| Problem to work on |
Please turn the records starting at the line containing "This screenshot has width=1905, height=1040." and ending at the line containing "will click(x=119, y=57).", both lines included, into a JSON list of strings with one string per line and blank lines left out. Convert only those lines.

| Dataset records |

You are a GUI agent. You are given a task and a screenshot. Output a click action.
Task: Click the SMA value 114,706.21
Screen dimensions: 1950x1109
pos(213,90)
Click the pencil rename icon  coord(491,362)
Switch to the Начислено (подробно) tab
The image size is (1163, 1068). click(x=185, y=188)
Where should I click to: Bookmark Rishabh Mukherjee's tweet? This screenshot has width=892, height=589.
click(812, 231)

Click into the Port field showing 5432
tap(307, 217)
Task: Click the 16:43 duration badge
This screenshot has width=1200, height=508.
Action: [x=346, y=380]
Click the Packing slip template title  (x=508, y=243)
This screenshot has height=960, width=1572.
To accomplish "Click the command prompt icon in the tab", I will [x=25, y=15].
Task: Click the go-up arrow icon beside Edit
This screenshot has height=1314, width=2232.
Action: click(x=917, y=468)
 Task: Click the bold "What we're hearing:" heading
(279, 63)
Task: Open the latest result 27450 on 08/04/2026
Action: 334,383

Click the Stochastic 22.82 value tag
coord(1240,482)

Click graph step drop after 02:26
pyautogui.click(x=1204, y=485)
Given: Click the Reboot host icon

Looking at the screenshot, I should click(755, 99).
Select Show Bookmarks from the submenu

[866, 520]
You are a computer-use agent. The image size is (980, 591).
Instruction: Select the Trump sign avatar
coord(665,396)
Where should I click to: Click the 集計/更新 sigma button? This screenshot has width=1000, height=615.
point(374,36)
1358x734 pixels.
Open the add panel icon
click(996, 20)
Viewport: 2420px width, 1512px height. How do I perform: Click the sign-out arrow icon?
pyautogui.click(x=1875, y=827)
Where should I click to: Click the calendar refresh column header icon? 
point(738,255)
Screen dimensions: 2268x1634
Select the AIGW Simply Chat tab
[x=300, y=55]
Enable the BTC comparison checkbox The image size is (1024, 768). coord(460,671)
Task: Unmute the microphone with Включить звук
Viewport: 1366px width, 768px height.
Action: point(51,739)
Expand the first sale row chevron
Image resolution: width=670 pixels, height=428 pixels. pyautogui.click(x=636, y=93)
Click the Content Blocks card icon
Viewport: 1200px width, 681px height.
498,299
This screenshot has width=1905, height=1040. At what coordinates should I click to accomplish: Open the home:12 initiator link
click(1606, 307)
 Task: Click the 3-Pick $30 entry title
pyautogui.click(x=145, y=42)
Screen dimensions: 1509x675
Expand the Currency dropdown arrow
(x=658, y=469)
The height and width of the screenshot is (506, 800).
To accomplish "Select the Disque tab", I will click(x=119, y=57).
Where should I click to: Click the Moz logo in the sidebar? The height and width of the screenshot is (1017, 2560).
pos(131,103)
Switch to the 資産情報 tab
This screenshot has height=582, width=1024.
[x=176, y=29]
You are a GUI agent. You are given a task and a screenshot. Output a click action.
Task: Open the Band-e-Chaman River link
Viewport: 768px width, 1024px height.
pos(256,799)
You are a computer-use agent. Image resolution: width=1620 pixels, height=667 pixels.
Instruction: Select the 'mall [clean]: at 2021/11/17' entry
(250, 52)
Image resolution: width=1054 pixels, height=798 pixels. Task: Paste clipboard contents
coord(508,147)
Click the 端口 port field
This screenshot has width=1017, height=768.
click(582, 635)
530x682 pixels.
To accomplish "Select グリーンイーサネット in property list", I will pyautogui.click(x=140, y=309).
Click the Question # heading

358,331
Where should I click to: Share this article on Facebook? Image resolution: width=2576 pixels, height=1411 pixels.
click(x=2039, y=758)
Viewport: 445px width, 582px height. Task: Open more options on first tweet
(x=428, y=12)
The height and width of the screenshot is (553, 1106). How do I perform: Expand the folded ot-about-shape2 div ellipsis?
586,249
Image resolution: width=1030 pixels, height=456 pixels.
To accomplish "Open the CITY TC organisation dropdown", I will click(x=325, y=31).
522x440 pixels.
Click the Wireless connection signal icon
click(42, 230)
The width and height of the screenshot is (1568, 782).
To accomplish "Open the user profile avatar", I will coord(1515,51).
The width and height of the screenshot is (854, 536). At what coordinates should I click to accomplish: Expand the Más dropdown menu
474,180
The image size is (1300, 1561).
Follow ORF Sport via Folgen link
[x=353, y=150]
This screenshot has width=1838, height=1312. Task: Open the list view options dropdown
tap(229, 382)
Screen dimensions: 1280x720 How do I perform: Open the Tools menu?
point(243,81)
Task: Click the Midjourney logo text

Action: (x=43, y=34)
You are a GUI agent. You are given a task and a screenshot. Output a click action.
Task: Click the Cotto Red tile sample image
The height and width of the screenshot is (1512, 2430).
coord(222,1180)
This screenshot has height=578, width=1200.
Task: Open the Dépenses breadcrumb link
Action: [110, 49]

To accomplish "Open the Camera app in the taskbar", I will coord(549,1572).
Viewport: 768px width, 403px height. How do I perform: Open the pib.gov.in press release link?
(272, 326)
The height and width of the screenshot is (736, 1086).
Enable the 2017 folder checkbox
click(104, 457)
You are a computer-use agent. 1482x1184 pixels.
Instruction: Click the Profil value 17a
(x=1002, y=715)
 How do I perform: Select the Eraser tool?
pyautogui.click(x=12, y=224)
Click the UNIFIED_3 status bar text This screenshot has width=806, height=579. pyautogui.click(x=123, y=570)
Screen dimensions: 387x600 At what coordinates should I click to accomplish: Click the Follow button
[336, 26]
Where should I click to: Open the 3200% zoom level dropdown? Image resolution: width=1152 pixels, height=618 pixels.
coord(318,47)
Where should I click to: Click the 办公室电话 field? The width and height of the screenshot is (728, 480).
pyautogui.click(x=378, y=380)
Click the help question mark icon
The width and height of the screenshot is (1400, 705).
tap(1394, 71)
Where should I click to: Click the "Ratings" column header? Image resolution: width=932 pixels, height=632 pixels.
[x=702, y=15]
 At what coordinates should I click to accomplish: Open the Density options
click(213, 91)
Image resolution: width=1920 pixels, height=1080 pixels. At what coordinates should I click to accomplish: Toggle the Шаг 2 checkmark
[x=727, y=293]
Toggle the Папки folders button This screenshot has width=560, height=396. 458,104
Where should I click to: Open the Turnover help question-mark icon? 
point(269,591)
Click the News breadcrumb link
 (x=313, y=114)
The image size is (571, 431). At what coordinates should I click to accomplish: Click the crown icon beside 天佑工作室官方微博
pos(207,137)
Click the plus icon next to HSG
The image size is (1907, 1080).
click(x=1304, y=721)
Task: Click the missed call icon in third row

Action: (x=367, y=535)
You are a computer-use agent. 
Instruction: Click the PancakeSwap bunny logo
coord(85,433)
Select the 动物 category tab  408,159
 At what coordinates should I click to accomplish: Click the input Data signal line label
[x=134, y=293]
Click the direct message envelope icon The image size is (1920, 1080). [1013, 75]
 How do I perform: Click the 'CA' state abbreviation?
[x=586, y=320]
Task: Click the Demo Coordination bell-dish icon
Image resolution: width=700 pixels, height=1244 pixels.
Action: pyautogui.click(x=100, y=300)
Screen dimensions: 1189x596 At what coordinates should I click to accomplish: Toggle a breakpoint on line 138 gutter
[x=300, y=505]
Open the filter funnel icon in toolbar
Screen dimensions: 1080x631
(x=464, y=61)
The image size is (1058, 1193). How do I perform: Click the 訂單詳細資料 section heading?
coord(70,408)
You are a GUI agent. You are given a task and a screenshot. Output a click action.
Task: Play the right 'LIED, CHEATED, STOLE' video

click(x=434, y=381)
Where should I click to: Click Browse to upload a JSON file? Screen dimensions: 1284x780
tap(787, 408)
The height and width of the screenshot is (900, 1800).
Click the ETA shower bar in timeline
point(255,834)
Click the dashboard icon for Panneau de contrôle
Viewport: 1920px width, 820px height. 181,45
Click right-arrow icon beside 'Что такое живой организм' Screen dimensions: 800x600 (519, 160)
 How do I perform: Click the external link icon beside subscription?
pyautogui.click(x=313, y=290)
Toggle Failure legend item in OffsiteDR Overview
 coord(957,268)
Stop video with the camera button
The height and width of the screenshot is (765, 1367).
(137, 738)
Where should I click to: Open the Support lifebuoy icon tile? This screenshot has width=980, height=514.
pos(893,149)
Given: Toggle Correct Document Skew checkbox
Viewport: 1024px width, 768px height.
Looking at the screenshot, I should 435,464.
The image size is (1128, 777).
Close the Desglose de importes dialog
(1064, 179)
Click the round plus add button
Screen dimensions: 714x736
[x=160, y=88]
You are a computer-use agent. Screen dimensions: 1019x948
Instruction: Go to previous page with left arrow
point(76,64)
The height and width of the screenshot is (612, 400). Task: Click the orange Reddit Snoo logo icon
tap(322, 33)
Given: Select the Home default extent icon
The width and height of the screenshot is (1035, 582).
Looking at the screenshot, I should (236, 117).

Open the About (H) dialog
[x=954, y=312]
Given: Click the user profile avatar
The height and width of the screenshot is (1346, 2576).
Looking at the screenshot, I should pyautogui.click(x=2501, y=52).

| Result below |
[
  "This screenshot has width=1905, height=1040. At what coordinates should I click to accomplish: Open the home:12 initiator link",
  "click(1606, 307)",
  " Task: Click the 3-Pick $30 entry title",
  "pyautogui.click(x=145, y=42)",
  "Screen dimensions: 1509x675",
  "Expand the Currency dropdown arrow",
  "(x=658, y=469)",
  "The height and width of the screenshot is (506, 800).",
  "To accomplish \"Select the Disque tab\", I will click(x=119, y=57)."
]